「人を生かす神の言葉」   使徒言行録2章1-10節

 人の生活は人間関係が土台となって営まれる。関係は共に助け譲り、自分のことに責任を持って生きるときに生かされる。自立と共生があって健康な関係になる。邪魔な存在、一方的に負担をかける関係は片方に負担となって長く続かない。

使徒言行録の3章に出ている男の人は、生まれながらに「足の不自由な」身体障害者であった。この人は、おそらく身近な人々に担がれて毎日、神殿の入り口に門の前に置かれていた。物乞いをするためである。2千年の昔、身体障害者への差別と偏見では、物乞いをする以外に生活の糧を支える手段はなかったといえる。参詣に来る人々にあわれみっぽい目を向けて物乞いをする日々であった。わずかな同情の施しにすがる日々であった。そこには善意だけでなく、障害のゆえの世間の差別や侮蔑、貧しさへのあわれみに対して、裏腹に見下げる心情に傷つけられることは毎日のことであったといえる。孤独と絶望感、人生への恨み、いつしか生んでくれた親への愚痴にまでなっていたと想像出来る。

 そこにペテロとヨハネが祈りにやってきたので、彼は施しを乞うた。ペテロとヨハネはじっと彼を見て「わたしたちを見なさい」といったので彼はものほしそうに見上げると、「わたしにはお金は無い。しかし、わたしの持っているものをあげよう。“ナザレのイエスの名によって立ち上がりなさい”」といった。そのとき右手を取って彼を立ち上がらせると、なえた足に力が入り、立ち上がり、歩き始め、喜びのあまり踊りまわって神殿の境内に入って行ったというのである。彼は完全に癒やされたのであった。イエスは「わたしの名によって父に願うものは何でも与えられるであろう。」(ヨハネ15:16)と約束されている。

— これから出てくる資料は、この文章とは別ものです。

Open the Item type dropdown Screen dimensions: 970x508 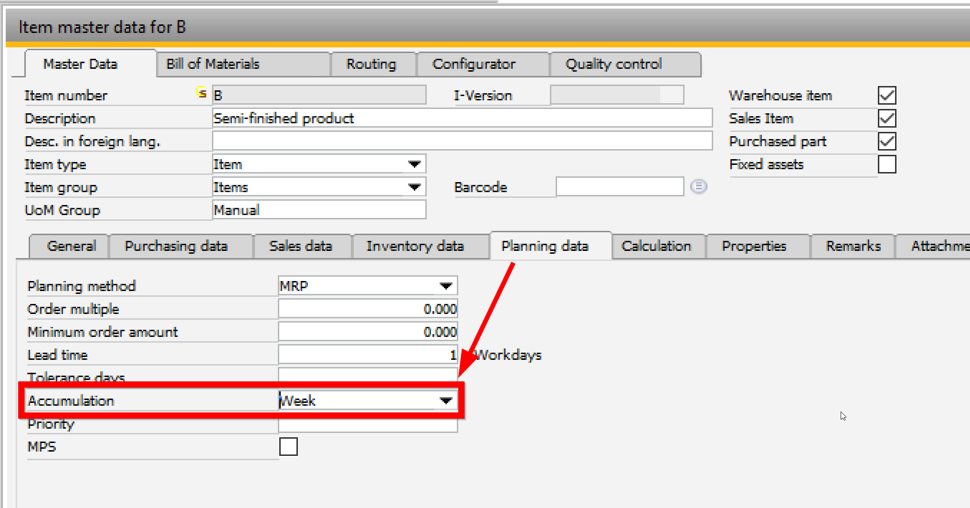coord(414,163)
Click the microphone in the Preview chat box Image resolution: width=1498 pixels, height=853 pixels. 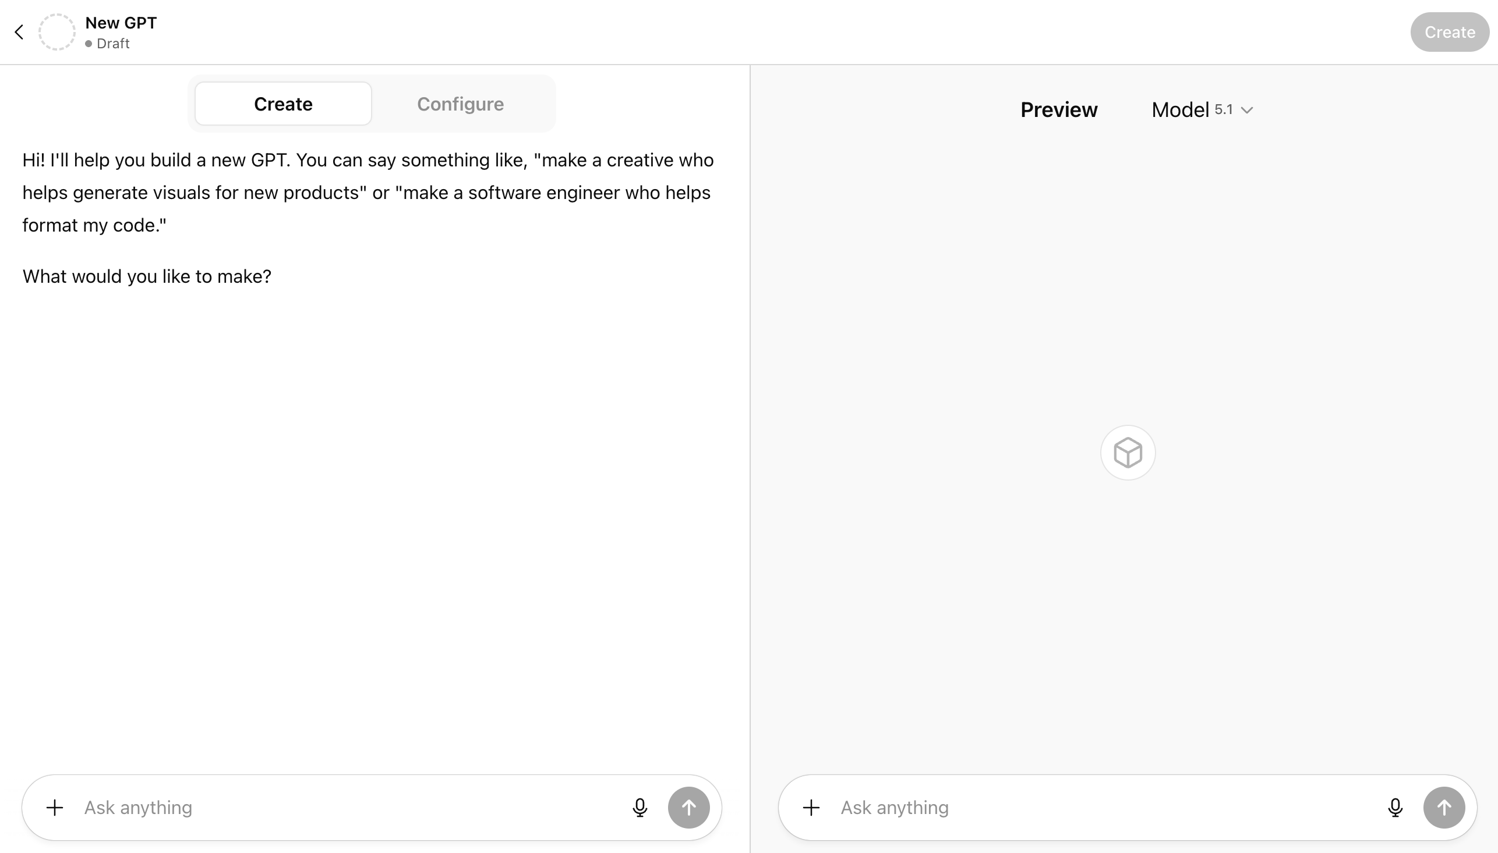tap(1395, 807)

イエスの約束は全能なる神の証しである。失望と孤独の中から解放するためのメッセージである。その奇跡のメッセージは、「神は愛である」ということにほかならない。第一に、神の愛は人に責任を持つということである。第二に、人は一人ひとりかけがえのない価値を持っている。第三に、人はどんな人でも神に必要とされている。しばしばわれわれは自分の人生の試練を抜きがたい枷の様に思い、自虐的にさえなって諦めることがある。

しかし、イエス様に出会うとき「愛されている自分」を発見し、呪縛する人生のかせから解放される。この足の不自由な者は、イエス様に出会うことによって実際的な経済生活の自立ができるようになる。人に同情されて生きる事によって抱く卑屈な心や屈辱感から解放される。参加できなかった社会生活に参加できるようになる。身体に障害をもつ者が入ることを禁止されていた神殿の境内に入ることが出来るようになる。自分自身が農耕に従事できる人になり、生産に参加できる喜びを与えられる。

キリストは人の心と生活と魂の充実が回復されることを証明している。また、一時のお金だけでは根本的な解決にならないことをいっている。ここには「イエスを信じる信仰が人を根本的に変え回復させる」というメッセージがある。神との関係が、人と人との関係を回復させることになる。

この出来事を通してエルサレムでは5千人の人々がキリストを信じるようになり、やがて全世界にキリストの福音が伝えられるきっかけになった。(使4:4)

聖書には「神ご自身、“わたしは、決してあなたから離れず、決して置き去りにしない…”」
「イエス・キリストは、きのうも、今日も、また永遠に変わることのない方です。」(へブル13:5、8)と言われている。